### [Your goal]
List every distinct username that posts in the forum thread below about the USA Basketball core returning.

### [Document section]
↓
# USA BB: Core to return?



## TM (Jun 30, 2003)

http://sports.espn.go.com/oly/olybb/news/story?id=4187292



> "Yes, it's a distinct possibility that most of the core players of our Olympic team would represent us in Turkey," Colangelo told The Associated Press.
> 
> Colangelo added he is giving coach Mike Krzyzewski time to decide if he wants to return and expects to have a coach in place in the fall. New York Knicks coach Mike D'Antoni, a U.S. assistant the past three years, is a leading candidate if Krzyzewski doesn't return.


Opinions on who you'd like to see added/dropped?


----------



## HKF (Dec 10, 2002)

That's not gonna make Laker fans happy because Kobe's decline will be even more rapid. I do not expect Lebron to be at the World Championships, nor Wade (who will be 28), nor Bosh, nor Melo. I honestly think Team USA is screwing this up again, with their 24 man roster. They need to open the roster up to the top 50 American prospective team members and let them go through the walkthroughs, drills with everyone. 

24 players is too small, especially when the main guys who are playing deep in the playoffs every year start to bow out. A lot of these guys aren't going to want to do this every damn year. They won the Olympics, now it's time to let someone else handle the reins. That's how this needs to be handled.


----------



## Diable (Apr 26, 2005)

The big thing they need is to add another legitimate big man even if it's someone who would only defend,rebound and set screens.They have plenty of guys who can score.Of course there aren't a lot of decent big men to choose from.Right now you're really vulnerable to Howard getting into foul trouble or just having a bad matchup.


----------



## TM (Jun 30, 2003)

amare?


----------



## HKF (Dec 10, 2002)

I doubt Amare is going to make that kind of commitment until he receives his extension.


----------



## TM (Jun 30, 2003)

is he 2010?


----------



## HKF (Dec 10, 2002)

TM said:


> is he 2010?


He sure is and with the eye injury and the concerns about mileage on his knee, I doubt he plays for Team USA again.


----------



## TM (Jun 30, 2003)

so what other big do they ask?


----------



## Dornado (May 26, 2003)

Blake Griffin?


----------



## TM (Jun 30, 2003)

Why does Greg Oden keep getting asked to these things?!?!
↑
### [Provided information]
↓
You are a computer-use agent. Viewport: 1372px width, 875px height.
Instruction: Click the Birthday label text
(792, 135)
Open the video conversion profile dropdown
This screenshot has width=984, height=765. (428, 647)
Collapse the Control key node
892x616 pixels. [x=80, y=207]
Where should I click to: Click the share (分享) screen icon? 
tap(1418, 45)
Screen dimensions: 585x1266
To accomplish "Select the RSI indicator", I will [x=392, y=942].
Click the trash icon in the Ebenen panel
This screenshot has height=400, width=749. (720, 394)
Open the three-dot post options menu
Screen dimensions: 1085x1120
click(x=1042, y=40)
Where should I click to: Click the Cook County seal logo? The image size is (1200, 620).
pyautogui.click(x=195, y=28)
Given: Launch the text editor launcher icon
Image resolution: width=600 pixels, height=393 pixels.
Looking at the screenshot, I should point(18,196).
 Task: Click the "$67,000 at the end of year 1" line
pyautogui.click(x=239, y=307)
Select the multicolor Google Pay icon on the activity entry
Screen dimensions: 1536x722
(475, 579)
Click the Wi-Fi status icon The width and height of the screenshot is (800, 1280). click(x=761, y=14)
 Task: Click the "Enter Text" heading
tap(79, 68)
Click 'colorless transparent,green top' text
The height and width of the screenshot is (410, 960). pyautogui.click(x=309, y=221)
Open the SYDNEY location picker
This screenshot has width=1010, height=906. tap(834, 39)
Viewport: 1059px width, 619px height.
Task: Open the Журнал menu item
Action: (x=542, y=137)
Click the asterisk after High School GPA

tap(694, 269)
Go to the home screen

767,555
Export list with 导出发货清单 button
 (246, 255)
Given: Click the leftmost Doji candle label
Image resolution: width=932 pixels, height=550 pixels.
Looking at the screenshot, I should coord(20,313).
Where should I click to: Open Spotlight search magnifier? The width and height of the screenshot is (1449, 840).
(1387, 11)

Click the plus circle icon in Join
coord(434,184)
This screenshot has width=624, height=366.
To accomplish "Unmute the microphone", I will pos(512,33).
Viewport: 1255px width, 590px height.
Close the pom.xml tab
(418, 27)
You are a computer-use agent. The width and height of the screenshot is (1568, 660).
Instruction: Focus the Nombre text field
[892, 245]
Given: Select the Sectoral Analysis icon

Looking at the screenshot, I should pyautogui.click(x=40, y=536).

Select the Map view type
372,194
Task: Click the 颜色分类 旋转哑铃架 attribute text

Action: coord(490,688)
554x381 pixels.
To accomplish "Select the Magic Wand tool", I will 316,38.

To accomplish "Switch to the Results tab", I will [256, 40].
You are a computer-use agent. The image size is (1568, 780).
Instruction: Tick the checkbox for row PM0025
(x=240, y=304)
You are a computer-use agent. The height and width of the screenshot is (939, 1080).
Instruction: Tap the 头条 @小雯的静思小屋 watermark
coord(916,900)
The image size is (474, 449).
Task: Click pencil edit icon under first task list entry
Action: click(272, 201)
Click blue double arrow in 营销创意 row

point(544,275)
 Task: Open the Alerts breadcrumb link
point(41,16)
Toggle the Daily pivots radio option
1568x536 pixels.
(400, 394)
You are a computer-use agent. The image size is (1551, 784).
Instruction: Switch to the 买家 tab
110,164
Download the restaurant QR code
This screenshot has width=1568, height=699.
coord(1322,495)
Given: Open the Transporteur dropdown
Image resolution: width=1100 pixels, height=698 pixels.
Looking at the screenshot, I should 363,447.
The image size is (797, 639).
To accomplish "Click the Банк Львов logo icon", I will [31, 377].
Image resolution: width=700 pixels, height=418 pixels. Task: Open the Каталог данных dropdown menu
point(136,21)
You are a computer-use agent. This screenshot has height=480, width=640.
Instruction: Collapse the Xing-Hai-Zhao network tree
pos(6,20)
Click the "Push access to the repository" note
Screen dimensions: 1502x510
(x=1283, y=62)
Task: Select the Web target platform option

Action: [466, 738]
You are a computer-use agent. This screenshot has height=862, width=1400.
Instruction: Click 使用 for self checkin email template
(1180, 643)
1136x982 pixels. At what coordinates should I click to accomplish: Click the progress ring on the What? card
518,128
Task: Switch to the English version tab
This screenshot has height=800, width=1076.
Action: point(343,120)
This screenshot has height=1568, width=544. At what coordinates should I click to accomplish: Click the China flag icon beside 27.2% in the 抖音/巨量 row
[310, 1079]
↑
### [Output for this exercise]
TM, HKF, Diable, Dornado